Images of the Gospels, through Ethiopian and European Eyes - the 'Evangelium arabicum' as vorlage for an Ethiopian tetraevangelium. An example of the new Gondärine style of painting in Ethiopia in the 17th century - Dr Dorothea McEwan (Honorary Fellow, Warburg Institute, and Associate Fellow of the Ethiopian Academy of Sciences).

A John Coffin Memorial Lecture.

Illuminated gospel books such as Or 510 in the British Library, 1664-65, and the Märtula Maryam gospel book, kept in Märtula Maryam, also called Ǝnnäbǝse, in Gojjam, Central Ethiopia, c. 1650s, are examples of precious gospel books of the middle of the 17th century. The gospel stories are richly illuminated, the paintings skilfully executed by more than one painter, the colours still vivid and well-preserved. 

Dr McEwan chose the Märtula Maryam tetraevangelium to explain its European source or vorlage, the so-called Evangelium arabicum of 1591. What makes the illuminations in the Ethiopian manuscript book so extraordinarily important is the adoption of painting methods such as the nascent use of perspective and the borrowing of visual props from its European vorlage. Dr McEwan’s presentation into the origins and sources of the Ethiopian images is centred on parallel examples from the Ethiopian and European books. She shows pictures selected from the gospel according to Luke and explains their adaptation to the Ethiopian painting milieu, throwing up idiosyncrasies in the Ethiopian illuminations, triggered by transposing European images in to the Ethiopian milieu.

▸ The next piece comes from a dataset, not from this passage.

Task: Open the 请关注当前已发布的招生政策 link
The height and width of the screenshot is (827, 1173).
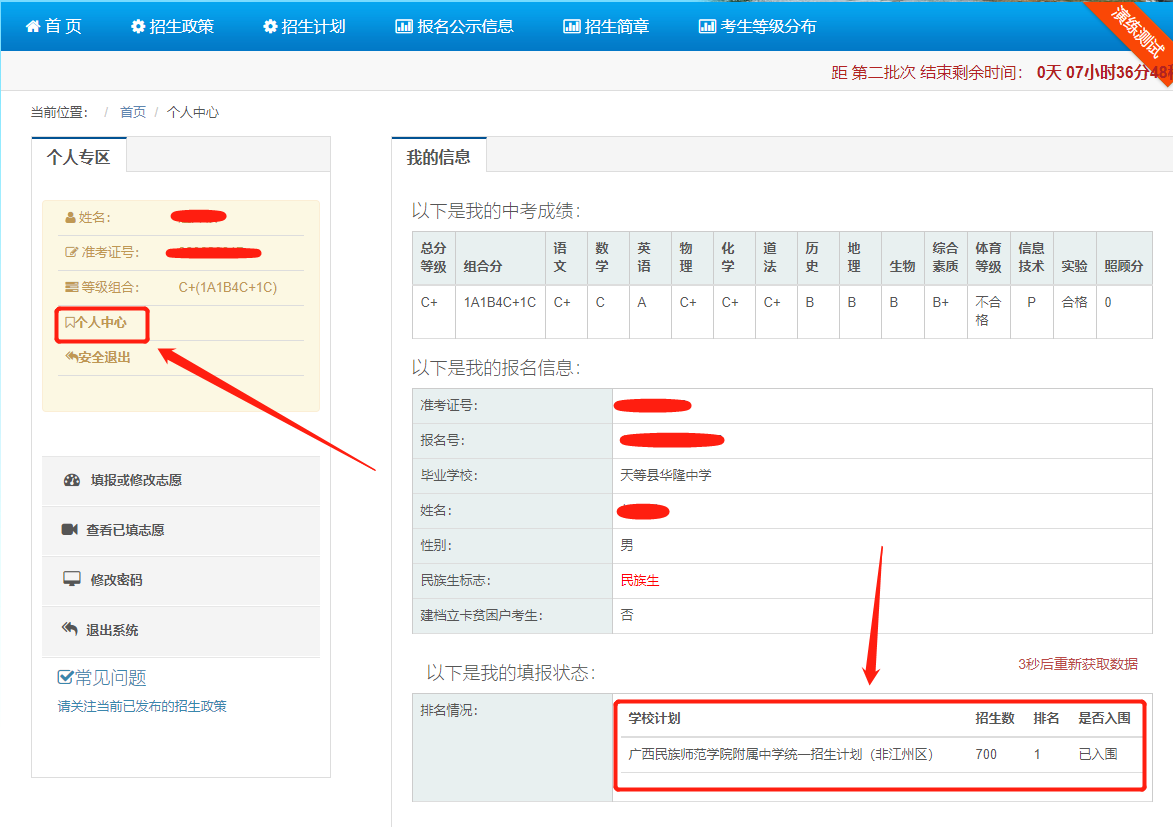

This lecture follows a paper by Dr McEwan at the British Library in May 2019, an online international conference on Ethiopian art and architecture, hosted by Complutense University, Madrid, in November 2021, and an online seminar on recent studies in Ethiopian art and architecture held at the Warburg Institute in May 2022.

This lecture took place on 23 May 2023.